I’m working on an administration tool for a project that does a small amount of reading and writing to different files and some database queries and updates. Now I believe it’s improbable that we would ever have an issue with this since we’re not that many people using this project. But if I can, I want to minimize or eliminate the risk of it ever happening while not disturbing the normal users. I'm using Windows Authentication and Roles.

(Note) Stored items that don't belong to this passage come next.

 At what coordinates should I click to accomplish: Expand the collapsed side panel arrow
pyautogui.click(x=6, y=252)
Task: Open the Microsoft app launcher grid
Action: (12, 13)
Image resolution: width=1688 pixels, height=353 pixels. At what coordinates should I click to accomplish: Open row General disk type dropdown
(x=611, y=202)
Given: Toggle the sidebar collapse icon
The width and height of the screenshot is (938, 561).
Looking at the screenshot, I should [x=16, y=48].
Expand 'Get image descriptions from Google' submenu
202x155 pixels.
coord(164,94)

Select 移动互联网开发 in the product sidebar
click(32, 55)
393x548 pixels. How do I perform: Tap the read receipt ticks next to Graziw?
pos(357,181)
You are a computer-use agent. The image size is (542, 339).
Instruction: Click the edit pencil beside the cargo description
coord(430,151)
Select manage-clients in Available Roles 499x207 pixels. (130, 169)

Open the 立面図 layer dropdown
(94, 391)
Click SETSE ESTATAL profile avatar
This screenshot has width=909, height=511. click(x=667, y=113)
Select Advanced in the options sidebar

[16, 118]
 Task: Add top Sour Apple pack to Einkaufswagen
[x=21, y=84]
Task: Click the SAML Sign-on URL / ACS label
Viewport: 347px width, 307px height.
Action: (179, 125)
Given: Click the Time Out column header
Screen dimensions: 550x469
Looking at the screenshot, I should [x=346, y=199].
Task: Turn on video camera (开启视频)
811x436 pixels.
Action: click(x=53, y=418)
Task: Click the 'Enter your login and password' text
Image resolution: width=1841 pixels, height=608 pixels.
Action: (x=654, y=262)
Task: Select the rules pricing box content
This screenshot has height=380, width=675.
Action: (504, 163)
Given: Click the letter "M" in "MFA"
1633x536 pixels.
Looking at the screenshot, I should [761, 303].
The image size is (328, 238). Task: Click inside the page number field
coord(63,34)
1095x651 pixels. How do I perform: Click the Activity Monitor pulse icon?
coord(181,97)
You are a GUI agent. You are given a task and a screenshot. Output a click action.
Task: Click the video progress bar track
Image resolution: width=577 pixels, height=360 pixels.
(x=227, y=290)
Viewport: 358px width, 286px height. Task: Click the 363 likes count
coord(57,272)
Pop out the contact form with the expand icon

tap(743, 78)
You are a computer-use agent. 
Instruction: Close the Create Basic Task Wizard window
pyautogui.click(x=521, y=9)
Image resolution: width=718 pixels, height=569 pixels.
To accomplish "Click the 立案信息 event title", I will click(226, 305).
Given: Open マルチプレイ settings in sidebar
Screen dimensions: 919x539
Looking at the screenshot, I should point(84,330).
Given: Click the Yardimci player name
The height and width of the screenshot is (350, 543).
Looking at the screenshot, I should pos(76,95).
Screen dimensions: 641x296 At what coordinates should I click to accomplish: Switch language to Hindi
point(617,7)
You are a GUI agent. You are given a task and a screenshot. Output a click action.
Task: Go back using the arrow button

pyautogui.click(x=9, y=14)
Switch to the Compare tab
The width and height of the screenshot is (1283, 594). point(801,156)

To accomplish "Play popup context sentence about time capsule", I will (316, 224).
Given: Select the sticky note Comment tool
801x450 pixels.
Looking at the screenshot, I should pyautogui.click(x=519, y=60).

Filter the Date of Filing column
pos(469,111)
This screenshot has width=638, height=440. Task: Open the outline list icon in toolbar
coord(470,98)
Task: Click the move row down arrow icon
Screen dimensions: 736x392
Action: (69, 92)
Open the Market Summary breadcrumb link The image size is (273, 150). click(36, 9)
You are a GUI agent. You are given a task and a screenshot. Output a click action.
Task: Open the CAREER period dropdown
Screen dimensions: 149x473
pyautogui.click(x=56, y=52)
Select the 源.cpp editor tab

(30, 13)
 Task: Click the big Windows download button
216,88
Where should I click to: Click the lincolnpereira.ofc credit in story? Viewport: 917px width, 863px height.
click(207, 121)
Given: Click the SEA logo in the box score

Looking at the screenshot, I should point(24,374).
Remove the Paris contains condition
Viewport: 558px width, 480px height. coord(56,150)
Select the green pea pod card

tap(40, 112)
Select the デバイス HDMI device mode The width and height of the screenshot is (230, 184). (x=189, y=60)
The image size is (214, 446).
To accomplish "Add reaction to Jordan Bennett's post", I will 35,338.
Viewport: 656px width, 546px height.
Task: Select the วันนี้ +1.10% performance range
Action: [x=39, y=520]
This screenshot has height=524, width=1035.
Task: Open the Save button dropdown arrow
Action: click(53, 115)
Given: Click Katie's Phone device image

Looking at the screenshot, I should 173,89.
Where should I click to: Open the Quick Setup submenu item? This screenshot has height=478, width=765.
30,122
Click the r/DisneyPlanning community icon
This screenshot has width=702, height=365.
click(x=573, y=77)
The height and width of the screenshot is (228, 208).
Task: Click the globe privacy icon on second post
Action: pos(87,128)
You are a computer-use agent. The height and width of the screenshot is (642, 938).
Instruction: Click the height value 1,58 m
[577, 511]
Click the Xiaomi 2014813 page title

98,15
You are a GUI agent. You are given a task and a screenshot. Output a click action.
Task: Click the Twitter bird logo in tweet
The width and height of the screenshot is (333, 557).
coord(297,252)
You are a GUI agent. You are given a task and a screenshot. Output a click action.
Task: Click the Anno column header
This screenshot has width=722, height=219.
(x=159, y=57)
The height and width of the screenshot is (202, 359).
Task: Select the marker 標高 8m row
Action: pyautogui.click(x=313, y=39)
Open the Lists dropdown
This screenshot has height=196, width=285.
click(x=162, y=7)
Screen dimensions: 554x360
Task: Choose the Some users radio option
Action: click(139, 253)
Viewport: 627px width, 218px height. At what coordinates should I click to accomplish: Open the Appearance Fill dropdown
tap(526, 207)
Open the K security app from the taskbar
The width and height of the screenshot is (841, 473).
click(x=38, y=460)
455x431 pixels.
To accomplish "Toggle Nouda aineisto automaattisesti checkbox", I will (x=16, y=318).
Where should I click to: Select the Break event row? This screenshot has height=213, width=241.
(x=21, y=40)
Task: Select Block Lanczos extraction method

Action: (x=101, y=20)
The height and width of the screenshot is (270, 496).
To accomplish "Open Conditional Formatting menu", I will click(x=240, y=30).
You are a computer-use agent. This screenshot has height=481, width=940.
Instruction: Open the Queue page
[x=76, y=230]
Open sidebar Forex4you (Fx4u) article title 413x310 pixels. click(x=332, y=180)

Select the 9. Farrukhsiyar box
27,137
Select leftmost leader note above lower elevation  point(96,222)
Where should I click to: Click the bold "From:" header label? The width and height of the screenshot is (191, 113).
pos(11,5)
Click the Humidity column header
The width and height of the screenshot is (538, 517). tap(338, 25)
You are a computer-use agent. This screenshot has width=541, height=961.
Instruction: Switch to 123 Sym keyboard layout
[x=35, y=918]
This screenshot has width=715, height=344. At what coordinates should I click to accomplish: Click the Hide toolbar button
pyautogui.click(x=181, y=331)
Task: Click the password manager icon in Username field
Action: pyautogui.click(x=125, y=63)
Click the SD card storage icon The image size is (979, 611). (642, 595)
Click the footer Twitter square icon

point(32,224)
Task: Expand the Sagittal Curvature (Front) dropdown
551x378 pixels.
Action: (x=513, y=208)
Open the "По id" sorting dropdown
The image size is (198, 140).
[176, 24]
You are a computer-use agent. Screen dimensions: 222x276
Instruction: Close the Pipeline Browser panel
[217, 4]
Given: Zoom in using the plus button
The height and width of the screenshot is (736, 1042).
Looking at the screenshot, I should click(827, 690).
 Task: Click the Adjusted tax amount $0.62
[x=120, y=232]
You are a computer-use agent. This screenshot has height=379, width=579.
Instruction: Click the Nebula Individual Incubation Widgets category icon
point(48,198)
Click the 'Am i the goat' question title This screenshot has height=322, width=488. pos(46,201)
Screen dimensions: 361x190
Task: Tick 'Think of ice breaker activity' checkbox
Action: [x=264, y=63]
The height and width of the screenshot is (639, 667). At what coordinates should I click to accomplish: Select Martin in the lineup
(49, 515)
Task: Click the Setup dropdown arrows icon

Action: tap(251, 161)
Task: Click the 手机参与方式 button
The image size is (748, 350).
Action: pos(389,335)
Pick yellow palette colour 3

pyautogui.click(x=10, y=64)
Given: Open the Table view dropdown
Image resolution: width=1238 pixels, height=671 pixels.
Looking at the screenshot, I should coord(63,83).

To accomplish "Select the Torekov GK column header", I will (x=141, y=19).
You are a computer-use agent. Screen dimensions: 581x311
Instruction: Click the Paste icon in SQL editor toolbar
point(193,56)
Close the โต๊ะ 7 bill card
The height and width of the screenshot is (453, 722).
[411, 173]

One of my ideas is to create a lock and only allowing 1 user to administer at the time. By using the Session.SessionID and saving it in the Application state as an exclusive lock. E g if a user would want to administer he would first go to a landingpage and there where would be this check (oh, this isn't atomic I take it?):
if (Application["lockedBy"] == null)
{
Application["lockedBy"] = Session.SessionID;
Application["lockedName"] = User.Identity.Name;
Response.Redirect("Admin.aspx");
}
And the admin page there would be a button to release the lock and redirect to another page. Or if the user forgets using the Session_End() in the global.asax file and having an autorefresh. But how would this stop someone from pressing the browsers backbutton and bypassing this?
Or should I try to make sure the configuration files haven’t been changed before writing to them? But how would I save the state for this page. Should I like save the files modification time in Session state and if they diff just abort the save action?
So the question is: how should I protect my application from concurrency issues while not disturbing the normal users?